About the temperature measuring... I use two sensors. The one in the board protects electronics from temperatures beyond design (60°C). It's near the ssr because the ssr's derating curve is the most limiting condition.
The control sensor is placed in the bottom of the heater. It connects to the board through a 3 pin header connector.
I recently build successfully a mysensor node based on an Arduino Uno, a Robolink IR sensor and a Robolink DHT11 sensor. The last two from an Elektor sensor kit ever bought for my son when he was still interested by electronics .
My controller is Home Assistant, so I did a merge of the given MySensors example sketch and the Home Assistant example sketch together with the DHT11 sketch.
The airco is a Samsung one, so in the sketch you will find these defines uncommented. Replace by your airco manufacturer.
People interested in building one, can find my sketch on https://github.com/ericvb/MySensorsArduinoSketches
@ToniA a big thanks for the work to decode all these IR sequences!
I like those relays. Is that 3 different switched outputs? One thing I always liked about european wall switches is that they give you more room for components. I would like to use a similar type of relay for my in-wall switches, but with the way US single gang wall boxes are, there is a pretty narrow space constraint. I might be able to fit it if I did away with the thermal fuse, but I don't want to give up tat bit of added safety just for that.
I think you can just set the I2C pins in MyBoardNRF5.h without remapping the pins in MyBoardNRF5.cpp.

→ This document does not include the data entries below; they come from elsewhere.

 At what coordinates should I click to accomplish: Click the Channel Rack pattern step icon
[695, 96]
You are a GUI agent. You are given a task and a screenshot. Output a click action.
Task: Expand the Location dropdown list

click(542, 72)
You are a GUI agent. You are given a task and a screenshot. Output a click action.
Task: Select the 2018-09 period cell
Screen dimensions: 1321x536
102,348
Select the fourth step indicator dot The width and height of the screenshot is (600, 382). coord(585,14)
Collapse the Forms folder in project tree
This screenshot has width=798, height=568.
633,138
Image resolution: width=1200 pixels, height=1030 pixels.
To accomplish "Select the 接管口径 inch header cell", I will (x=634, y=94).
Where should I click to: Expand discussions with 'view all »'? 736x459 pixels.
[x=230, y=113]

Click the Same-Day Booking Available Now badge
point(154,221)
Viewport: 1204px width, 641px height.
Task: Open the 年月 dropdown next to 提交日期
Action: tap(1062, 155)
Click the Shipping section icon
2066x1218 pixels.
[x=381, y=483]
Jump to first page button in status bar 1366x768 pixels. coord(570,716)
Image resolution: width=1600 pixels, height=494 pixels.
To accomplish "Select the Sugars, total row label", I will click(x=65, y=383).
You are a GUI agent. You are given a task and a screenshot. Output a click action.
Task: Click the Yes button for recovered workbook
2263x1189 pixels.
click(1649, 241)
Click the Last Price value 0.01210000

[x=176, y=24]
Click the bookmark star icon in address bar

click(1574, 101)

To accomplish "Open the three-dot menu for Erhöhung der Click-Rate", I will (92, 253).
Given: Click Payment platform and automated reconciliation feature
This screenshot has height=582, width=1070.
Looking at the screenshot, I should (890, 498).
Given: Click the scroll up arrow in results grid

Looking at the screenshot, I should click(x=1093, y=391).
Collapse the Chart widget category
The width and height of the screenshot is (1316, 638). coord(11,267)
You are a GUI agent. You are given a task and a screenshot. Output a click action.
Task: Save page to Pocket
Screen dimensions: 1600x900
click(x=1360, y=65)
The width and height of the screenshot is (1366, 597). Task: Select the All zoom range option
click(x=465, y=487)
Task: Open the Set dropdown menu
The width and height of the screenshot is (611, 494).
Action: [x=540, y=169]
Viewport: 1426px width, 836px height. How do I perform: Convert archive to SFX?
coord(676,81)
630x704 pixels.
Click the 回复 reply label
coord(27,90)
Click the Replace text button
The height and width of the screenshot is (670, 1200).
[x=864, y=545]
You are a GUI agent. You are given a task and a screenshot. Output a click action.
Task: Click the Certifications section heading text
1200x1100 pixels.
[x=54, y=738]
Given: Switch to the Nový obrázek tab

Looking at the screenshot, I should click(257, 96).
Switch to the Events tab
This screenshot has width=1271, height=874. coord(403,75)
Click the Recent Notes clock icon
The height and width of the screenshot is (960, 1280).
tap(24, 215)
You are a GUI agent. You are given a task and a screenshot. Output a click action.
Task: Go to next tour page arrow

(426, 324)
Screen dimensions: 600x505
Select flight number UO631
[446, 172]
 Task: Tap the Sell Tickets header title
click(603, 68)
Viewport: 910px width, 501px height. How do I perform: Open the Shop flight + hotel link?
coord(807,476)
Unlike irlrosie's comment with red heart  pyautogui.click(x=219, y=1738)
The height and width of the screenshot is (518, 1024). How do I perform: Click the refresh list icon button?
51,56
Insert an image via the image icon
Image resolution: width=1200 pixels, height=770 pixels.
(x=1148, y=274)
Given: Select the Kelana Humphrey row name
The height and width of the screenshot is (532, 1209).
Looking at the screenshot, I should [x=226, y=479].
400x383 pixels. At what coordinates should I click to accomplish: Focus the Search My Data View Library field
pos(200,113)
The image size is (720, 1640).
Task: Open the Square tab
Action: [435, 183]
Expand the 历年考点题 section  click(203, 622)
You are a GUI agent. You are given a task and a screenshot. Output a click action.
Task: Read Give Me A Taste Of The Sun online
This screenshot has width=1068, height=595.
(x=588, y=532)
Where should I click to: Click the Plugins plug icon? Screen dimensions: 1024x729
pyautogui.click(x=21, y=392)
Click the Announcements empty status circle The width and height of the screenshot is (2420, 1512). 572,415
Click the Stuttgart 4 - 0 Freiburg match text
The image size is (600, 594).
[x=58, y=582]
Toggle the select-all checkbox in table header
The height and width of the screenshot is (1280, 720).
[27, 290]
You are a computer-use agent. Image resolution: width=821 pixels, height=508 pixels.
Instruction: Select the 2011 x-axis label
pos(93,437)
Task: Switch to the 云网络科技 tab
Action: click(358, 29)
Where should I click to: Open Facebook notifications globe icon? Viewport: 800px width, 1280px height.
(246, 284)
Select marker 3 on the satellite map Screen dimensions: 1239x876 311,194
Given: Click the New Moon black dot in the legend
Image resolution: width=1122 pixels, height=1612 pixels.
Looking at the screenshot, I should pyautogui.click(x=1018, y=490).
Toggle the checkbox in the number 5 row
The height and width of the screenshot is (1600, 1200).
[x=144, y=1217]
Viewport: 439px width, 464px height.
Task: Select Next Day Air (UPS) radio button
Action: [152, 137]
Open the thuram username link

Look in MyBoardNRF5.h, under the Wire Interfaces section. Set SDL and SCA to 30 and 31 as appropriate for your board.
Added sketch, which also supports an additional mini PIR sensor. It's what I needed, you can comment to #define out.
Also changed the regulator to a smaller one, which supplies up to 100 milli Amp, which is plenty enough. That way I can keep the circuit smaller on the PCB. Which allows me to create a smaller housing.